13:31Pour autant, c'est un document de 13 pages qui ne comporte pas une faute d'orthographe,
13:35avec des phrases extrêmement compliquées dans leur tournure,
13:38qui fait par exemple l'exégèse d'un tableau de Bruegel l'Ancien.
13:40C'est quelque chose de très érudit.
13:42En prenant toutefois une précaution, il explique que ce manifeste ne justifie en aucun cas les actes,
13:48sans préciser de quels actes il s'agit.
13:51Pour les élèves destinataires du message, un nombre retient particulièrement leur attention,
13:57car il fait écho à un événement survenu quelques mois plus tôt au lycée.
14:02Comme titre, le mail avait pour le chiffre 21.
14:07Et donc il y avait eu un événement dans l'établissement il y a quelques mois.
14:12Et en fait, c'est dans les toilettes, il y avait des étoiles de David avec écrit 21 au centre,
14:17écrit un peu partout, au flotre.
14:20On n'avait pas fait le lien directement, mais c'est là en recevant le mail qu'on a directement fait le lien.

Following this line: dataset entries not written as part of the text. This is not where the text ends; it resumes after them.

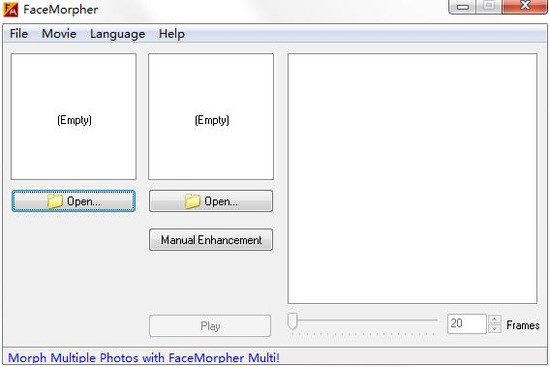Viewport: 550px width, 367px height.
Task: Open the Help menu
Action: point(172,34)
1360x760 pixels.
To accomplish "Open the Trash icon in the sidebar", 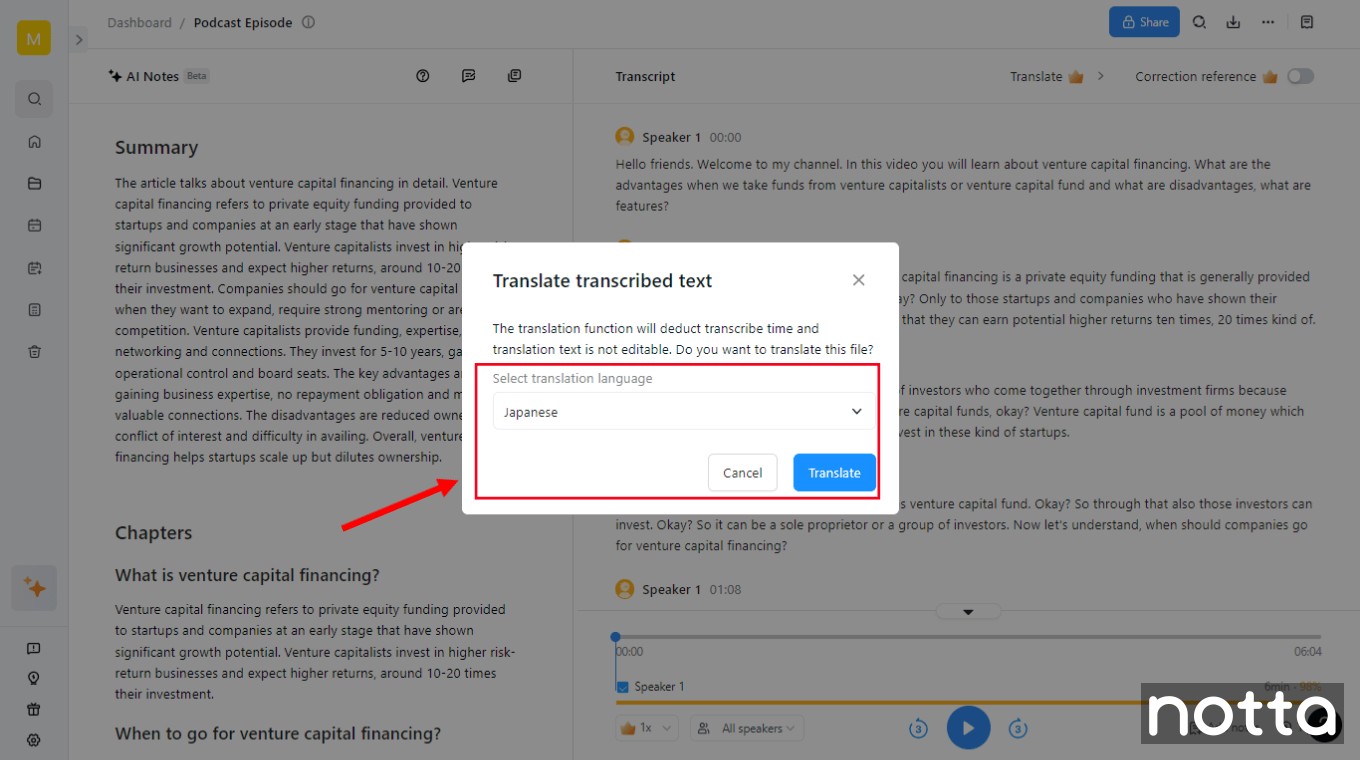I will pos(33,351).

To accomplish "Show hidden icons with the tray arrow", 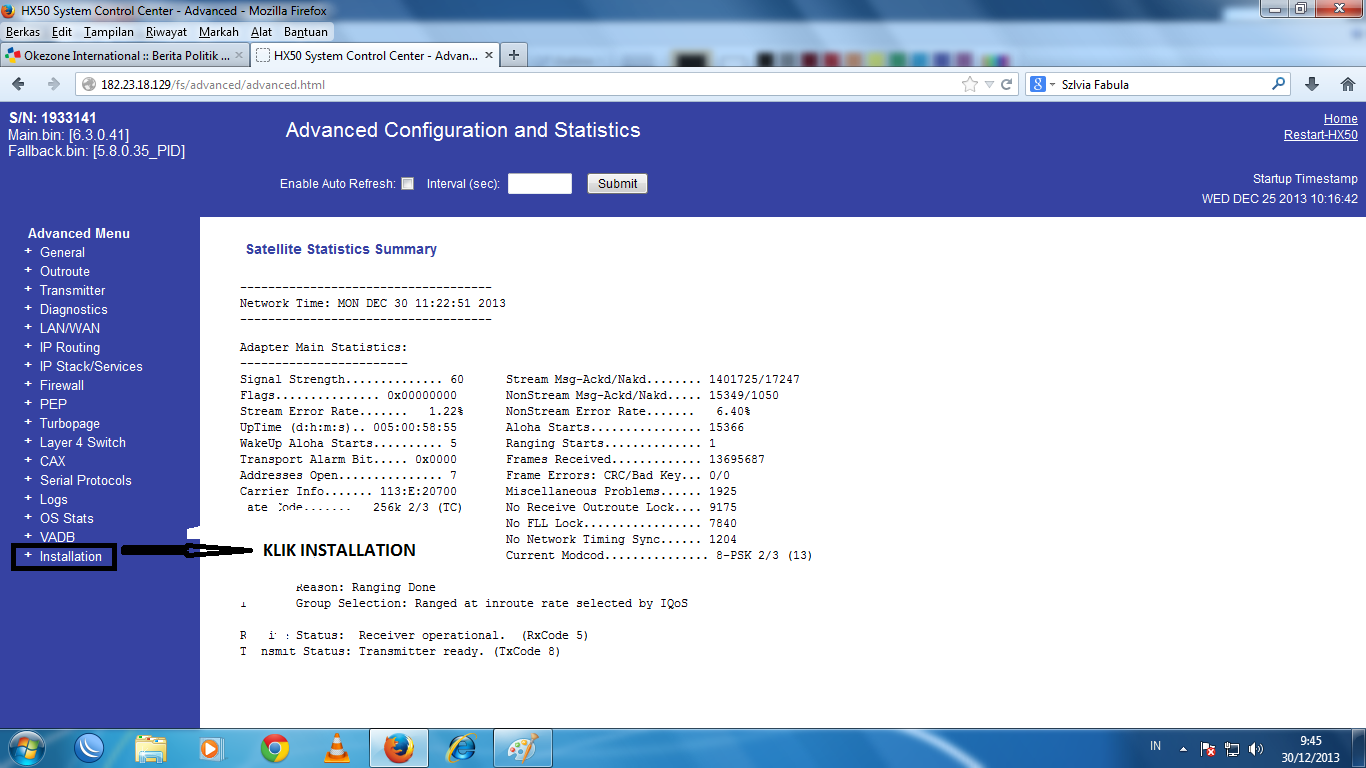I will 1184,747.
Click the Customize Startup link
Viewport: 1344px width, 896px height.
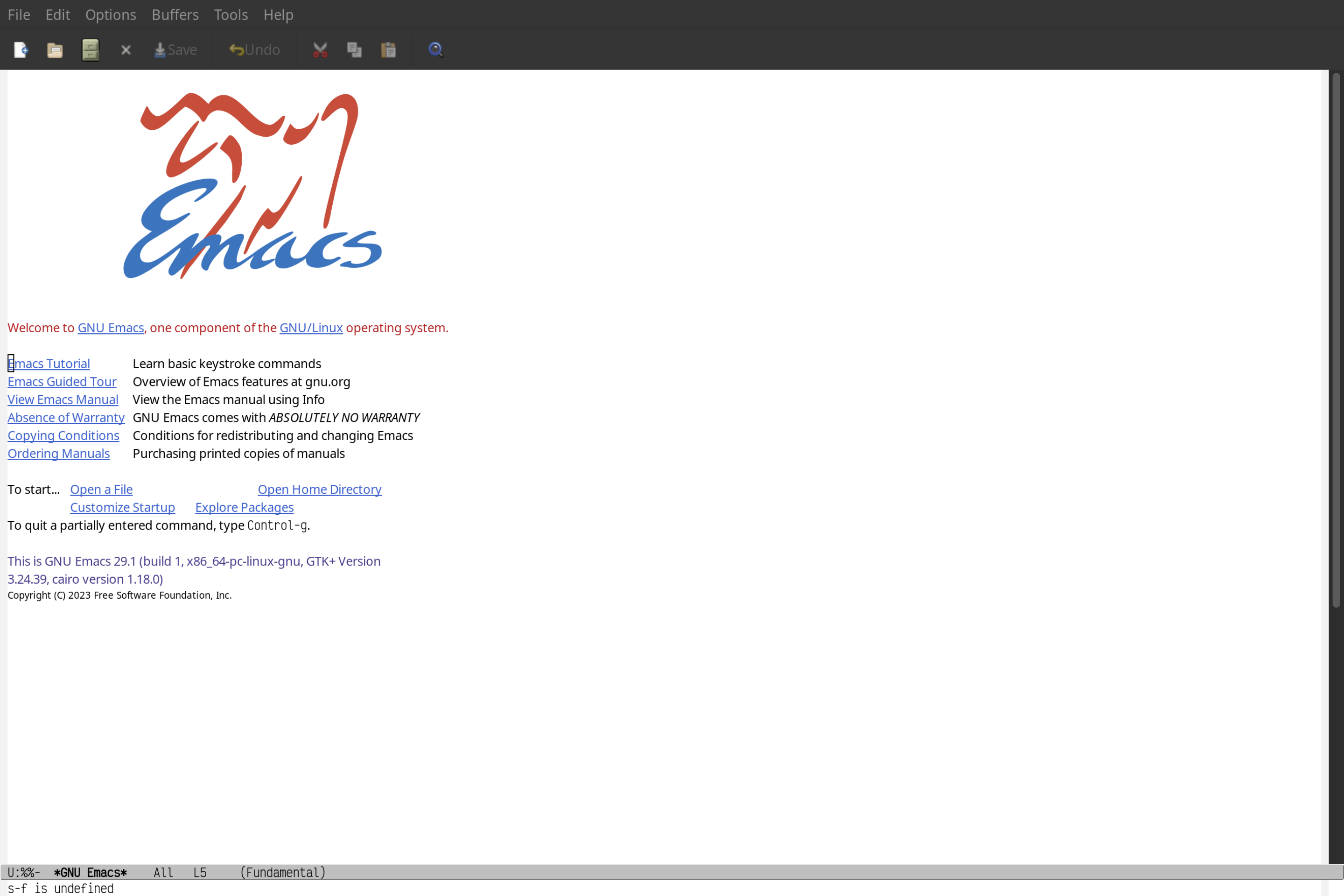(x=122, y=507)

14:27Comment expliquer ce passage à l'acte qui semble avoir été minutieusement préparé ?
14:32Lui-même n'a donné aucune explication aux policiers.
14:37Justin P. connaissait-il alors personnellement ces victimes ?
14:41Selon nos informations, des élèves ont raconté aux enquêteurs que par le passé,
14:46lors d'un voyage scolaire, Justin P. avait fait des avances à cette jeune fille qui les avait refusées.
14:52Une hypothèse à relativiser.
14:55Selon le procureur, c'était la seule personne avec qui il entretenait de bonnes relations dans le lycée.
15:02Seule certitude, l'assaillant présente un profil suicidaire.
15:06En témoigne les inscriptions qu'il a laissées avant son passage à l'acte.
15:10Au cours de son premier passage dans les toilettes, il avait écrit aux feutres, sur les murs, un certain nombre de phrases.
15:18L'une d'entre elles étant qu'il souhaitait qu'on lui tranche la gorge.
15:21Il s'est également scarifié quelques minutes avant le drame.
15:28Une fragilité extrême, confirmée par les médecins qui l'ont examiné après son interpellation.
15:35Et quelques heures plus tard, ce médecin va estimer que son état n'est pas compatible avec une garde à vue.
15:41Son état psychiatrique, il va donc être interné d'office.
15:44Si au moment des faits, les experts estiment qu'il était en pleine possession de ses moyens et que son discernement n'était pas aboli,
15:52Justin Pé sera jugé.
15:54Il risque jusqu'à 20 ans de prison.